The reported data sources are:
* National Water Information System ([NWIS](https://waterdata.usgs.gov/nwis)) - USGS
* STOrage and RETrieval ([STORET](https://www.epa.gov/waterdata/water-quality-data-wqx)) Data Warehouse - EPA
* Sustaining The Earth's Watersheds - Agricultural Research Database System ([STEWARDS]())

For now the state/region of interest is California (CA). However, we hope to be able to apply similar analyses to other states around the US, or to other countries (e.g., India) should adequate spatial (X,Y,Z) and temporal data resolution be available.

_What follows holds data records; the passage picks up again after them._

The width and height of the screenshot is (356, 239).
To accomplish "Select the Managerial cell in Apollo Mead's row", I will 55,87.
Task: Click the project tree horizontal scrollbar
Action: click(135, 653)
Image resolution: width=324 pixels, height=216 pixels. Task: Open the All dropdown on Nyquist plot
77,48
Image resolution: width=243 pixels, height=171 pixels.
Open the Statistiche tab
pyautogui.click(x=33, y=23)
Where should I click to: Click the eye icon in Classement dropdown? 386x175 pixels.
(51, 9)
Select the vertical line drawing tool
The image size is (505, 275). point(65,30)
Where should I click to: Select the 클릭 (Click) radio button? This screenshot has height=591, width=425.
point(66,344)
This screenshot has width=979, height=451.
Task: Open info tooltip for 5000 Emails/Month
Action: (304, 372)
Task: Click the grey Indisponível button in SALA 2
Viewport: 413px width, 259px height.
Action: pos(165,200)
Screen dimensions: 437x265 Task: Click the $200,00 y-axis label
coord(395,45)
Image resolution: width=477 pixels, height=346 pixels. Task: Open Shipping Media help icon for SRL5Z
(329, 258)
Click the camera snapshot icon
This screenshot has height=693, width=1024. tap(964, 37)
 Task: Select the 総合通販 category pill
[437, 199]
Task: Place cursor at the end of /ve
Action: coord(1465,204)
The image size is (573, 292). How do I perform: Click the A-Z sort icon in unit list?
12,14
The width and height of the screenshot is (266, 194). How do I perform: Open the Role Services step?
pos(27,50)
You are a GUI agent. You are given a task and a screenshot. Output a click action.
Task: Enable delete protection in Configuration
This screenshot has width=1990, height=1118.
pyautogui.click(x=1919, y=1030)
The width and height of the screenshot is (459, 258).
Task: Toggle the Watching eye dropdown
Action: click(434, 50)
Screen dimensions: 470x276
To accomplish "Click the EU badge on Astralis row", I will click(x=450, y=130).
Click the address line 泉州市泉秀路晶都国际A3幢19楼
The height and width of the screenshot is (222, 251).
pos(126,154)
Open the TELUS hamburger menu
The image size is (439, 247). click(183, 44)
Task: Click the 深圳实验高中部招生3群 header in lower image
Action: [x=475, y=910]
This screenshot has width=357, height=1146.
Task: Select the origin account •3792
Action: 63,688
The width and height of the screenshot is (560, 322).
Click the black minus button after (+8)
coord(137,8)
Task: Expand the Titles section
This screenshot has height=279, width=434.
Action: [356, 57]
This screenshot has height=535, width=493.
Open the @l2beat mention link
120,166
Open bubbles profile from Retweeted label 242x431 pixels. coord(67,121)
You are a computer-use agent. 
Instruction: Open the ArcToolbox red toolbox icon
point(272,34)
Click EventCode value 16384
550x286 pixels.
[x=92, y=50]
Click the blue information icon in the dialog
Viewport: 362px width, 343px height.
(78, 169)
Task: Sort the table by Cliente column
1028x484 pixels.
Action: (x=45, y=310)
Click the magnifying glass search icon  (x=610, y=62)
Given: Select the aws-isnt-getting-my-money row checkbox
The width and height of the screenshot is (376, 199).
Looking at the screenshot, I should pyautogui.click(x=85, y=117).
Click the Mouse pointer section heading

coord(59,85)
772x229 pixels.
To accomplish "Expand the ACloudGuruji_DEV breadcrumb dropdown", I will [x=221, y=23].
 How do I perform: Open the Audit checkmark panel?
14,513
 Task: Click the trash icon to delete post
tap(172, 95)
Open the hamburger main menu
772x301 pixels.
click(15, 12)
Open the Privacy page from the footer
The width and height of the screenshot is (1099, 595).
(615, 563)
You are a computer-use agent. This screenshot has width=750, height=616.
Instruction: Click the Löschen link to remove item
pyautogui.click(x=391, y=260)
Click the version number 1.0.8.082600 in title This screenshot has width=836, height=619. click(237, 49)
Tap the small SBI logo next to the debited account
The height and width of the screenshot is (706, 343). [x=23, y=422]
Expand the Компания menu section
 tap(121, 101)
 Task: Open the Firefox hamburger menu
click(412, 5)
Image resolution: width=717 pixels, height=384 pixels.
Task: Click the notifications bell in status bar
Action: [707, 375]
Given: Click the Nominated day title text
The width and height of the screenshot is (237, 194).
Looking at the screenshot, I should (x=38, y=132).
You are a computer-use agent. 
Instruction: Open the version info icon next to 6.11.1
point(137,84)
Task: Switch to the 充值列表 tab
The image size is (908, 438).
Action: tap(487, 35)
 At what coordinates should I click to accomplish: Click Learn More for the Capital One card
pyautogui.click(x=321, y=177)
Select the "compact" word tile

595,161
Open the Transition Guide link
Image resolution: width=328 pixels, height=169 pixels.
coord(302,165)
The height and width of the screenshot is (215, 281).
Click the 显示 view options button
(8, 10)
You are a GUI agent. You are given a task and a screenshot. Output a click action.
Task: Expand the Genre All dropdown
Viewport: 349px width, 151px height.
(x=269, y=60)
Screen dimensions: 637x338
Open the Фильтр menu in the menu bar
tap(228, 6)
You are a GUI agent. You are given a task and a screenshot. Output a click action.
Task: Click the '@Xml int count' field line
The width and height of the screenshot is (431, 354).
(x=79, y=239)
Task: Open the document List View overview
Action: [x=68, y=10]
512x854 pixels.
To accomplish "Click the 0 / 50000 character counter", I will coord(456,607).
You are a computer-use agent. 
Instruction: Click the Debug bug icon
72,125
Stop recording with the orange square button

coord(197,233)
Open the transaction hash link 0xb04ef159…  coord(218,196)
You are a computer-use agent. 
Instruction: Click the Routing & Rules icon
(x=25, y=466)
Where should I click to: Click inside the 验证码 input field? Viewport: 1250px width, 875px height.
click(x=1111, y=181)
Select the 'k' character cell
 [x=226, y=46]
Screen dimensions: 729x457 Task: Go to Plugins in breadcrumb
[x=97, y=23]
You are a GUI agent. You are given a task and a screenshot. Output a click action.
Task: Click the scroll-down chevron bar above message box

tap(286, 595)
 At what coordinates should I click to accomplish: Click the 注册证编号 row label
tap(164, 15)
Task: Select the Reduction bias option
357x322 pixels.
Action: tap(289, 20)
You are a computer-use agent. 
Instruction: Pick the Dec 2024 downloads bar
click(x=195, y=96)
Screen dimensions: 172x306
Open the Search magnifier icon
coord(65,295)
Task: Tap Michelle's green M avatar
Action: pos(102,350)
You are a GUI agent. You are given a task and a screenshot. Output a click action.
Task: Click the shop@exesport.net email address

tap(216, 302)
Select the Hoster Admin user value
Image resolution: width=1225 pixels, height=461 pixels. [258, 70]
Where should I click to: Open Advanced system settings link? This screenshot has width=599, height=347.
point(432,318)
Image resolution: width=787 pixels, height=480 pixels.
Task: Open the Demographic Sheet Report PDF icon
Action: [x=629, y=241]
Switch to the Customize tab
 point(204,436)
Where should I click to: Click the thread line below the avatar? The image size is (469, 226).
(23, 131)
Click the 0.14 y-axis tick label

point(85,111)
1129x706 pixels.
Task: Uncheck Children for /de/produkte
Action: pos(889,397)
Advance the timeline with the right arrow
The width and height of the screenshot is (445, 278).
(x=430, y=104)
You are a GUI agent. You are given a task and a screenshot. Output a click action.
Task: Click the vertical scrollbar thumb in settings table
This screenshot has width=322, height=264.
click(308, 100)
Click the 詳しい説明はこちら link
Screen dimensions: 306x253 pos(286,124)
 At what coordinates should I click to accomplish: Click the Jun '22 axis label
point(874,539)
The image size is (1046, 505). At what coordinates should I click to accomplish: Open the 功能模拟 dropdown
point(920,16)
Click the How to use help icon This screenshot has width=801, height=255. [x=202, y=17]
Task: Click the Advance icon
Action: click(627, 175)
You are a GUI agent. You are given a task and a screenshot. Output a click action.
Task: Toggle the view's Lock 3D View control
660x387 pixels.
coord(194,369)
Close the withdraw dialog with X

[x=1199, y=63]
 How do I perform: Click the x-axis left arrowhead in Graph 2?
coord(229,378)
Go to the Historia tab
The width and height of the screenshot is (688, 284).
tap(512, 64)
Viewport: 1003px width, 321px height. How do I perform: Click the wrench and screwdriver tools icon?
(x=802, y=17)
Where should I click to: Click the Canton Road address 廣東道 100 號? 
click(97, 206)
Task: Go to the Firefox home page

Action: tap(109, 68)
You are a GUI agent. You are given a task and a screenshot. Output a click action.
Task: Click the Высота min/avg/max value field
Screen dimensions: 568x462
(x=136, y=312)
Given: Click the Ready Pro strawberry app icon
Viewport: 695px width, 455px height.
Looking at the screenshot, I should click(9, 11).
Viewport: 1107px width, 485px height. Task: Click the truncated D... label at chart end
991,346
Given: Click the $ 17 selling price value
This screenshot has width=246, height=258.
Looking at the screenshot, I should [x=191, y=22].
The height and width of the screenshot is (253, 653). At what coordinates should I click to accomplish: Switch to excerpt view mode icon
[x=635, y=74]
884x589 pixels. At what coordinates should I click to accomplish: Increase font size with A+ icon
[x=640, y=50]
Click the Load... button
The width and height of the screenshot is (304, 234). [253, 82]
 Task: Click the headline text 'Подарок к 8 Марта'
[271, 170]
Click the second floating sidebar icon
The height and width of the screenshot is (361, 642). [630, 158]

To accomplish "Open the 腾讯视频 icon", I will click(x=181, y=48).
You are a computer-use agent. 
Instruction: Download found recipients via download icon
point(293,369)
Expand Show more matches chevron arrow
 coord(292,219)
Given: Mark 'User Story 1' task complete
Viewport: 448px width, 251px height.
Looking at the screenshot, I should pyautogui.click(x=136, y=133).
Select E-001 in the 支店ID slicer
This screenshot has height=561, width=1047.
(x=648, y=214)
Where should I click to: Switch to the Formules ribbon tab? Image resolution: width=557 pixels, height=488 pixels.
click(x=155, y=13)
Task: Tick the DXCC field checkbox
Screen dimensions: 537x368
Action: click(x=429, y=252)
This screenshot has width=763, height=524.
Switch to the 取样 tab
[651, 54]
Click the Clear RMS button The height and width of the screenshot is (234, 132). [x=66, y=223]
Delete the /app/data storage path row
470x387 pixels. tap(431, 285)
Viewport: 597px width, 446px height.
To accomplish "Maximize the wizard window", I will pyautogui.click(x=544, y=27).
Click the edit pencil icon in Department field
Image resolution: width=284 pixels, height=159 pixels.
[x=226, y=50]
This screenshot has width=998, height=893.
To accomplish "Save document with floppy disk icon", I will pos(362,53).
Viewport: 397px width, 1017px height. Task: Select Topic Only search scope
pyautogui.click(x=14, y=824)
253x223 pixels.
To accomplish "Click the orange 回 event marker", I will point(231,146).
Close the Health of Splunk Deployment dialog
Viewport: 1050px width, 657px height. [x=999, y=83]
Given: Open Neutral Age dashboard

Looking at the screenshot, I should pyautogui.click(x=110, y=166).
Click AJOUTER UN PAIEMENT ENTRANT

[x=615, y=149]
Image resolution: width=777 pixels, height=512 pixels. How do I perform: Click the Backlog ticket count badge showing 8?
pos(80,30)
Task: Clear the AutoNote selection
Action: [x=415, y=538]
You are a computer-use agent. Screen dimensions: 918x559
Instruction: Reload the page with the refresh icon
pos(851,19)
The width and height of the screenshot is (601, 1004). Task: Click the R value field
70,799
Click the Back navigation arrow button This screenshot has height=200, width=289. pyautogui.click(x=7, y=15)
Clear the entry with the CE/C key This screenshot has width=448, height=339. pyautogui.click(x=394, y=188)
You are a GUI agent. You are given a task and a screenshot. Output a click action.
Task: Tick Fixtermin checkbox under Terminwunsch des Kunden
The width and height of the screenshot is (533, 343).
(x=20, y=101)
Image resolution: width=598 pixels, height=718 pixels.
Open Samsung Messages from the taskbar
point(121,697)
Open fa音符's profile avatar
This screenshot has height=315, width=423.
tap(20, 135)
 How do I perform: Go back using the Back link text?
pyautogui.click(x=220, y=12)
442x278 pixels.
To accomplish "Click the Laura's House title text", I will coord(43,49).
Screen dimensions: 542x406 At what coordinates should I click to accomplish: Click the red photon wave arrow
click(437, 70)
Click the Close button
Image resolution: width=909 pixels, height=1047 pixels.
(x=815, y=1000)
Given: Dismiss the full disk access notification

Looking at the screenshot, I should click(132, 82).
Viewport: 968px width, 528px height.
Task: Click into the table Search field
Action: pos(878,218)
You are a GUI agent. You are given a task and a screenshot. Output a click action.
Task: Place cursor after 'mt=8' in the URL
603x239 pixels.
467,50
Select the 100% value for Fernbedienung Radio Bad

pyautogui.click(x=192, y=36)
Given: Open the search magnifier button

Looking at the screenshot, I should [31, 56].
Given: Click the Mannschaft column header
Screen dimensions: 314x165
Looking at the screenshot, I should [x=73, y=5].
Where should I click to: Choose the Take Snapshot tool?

To read in the datafiles, we must make the proper call toward their storage location (on Hydroshare). The following `pd.read_csv` commands may present with some warnings after running. In this instance, the warnings are fine to ignore (however, always be mindful of the coding issues). 


In [4]:
# Enter state code in 'state' variable to read in that states data results.
state = 'CA'
results  = pd.read_csv(r'{}\\{}_result.csv'.format(data_dir, state))
stations = pd.read_csv(r'{}\\{}_station.csv'.format(data_dir, state))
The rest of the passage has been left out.